The hours he would have spent playing with his children, he then spent working on his defense, often until 4 a.m., his wife said.
When the case came to trial two months ago, attorneys for Price and Shearen contended that Julian, who has since left police work on a stress disability, was inspired by the furor over the King beating to concoct false allegations and get a lifetime disability pension.
Julian had been demoted in January, 1991, a few weeks before the Baldwin Park burglary, and had been trying to leave the department, said Darryl Mounger, Shearen's defense attorney. Knowing he would be ostracized for bringing accusations against fellow officers, Julian deliberately lied to get out of police work with a guaranteed income, Mounger told the jury.
But Julian told jurors his only motive for coming forward was his conscience.
Prosecutor Sotelo also dismissed the disability scenario as unlikely. Instead, he said Julian became a victim himself when he exposed a police cover-up, was ostracized and lost his own career.
"The problem comes in the cover-up," Sotelo said. "The public ends up paying in these lawsuits and the integrity of the police department becomes challenged."
Gutierrez testified that he had been hit, but said he blacked out after the first alleged strike and that he did not remember having any bruises or other signs of injury afterward.
The jury failed to reach a decision and a mistrial was declared Feb. 7.
Sotelo's request for a retrial was denied by Superior Court Judge Jan Pluim, who said, "Even as described by Mr. Gutierrez, there are no bumps, welts or bruises to his head or otherwise to his body. The physical evidence to Mr. Gutierrez does not support the testimony of Mr. Julian. The court, therefore, puts little credibility in the testimony of Mr. Julian."

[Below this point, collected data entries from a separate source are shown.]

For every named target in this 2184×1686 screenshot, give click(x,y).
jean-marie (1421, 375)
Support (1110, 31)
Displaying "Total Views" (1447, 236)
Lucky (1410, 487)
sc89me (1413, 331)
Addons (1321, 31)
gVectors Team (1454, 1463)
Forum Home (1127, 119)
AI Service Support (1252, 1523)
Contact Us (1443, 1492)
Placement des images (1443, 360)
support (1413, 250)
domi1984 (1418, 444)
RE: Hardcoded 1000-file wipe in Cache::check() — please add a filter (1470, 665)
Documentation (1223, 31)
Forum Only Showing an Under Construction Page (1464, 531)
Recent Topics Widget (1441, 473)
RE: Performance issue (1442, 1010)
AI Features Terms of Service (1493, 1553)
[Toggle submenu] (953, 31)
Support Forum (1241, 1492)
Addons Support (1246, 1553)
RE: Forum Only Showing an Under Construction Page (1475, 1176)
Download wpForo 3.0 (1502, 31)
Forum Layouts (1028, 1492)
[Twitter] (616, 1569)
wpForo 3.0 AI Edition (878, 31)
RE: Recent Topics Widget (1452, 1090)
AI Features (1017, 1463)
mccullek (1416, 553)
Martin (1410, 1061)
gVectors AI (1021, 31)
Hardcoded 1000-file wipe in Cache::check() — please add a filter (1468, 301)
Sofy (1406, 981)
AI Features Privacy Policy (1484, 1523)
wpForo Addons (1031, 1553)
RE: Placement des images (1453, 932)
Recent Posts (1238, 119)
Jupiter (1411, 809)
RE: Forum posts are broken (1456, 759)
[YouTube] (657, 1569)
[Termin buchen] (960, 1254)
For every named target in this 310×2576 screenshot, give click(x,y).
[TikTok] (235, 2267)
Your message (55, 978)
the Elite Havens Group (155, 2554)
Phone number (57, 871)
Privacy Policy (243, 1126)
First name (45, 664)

Shearen called the judge's action a vindication and hopes it will help him get his job back. PORAC's legal defense fund, which Shearen estimated spent as much as $150,000 on his defense, is deciding whether to pay for civil legal appeals to get Shearen reinstated.
Chief Lanza remains opposed to Shearen's return. An internal investigation, personnel hearings and appeals all concluded there were sufficient grounds to fire Shearen, Lanza said.
At the moment, the federal file on Shearen and Price sits in a Department of Justice office in Washington, where it was forwarded for a decision on prosecution after FBI agents completed their work. Justice officials there declined to comment on the case, except to say that the request for an investigation came from Justice Department officials in Washington after a complaint was received.
Gutierrez, who was released from prison in 1992 on the Baldwin Park burglary charges and received his $75,000 settlement a year later, was sent back to Chino state prison in March on a new, unrelated burglary conviction.
Former officer Price works as a private investigator. He said the accusations and criminal trial were only an annoyance to him, a single man, for whom working as a police officer was simply a job.
But Shearen vows to get his dream job back again.
"I fought too hard to let it go," he said. "It's going to be pretty hard to get it back, but I'll get it back one of these days."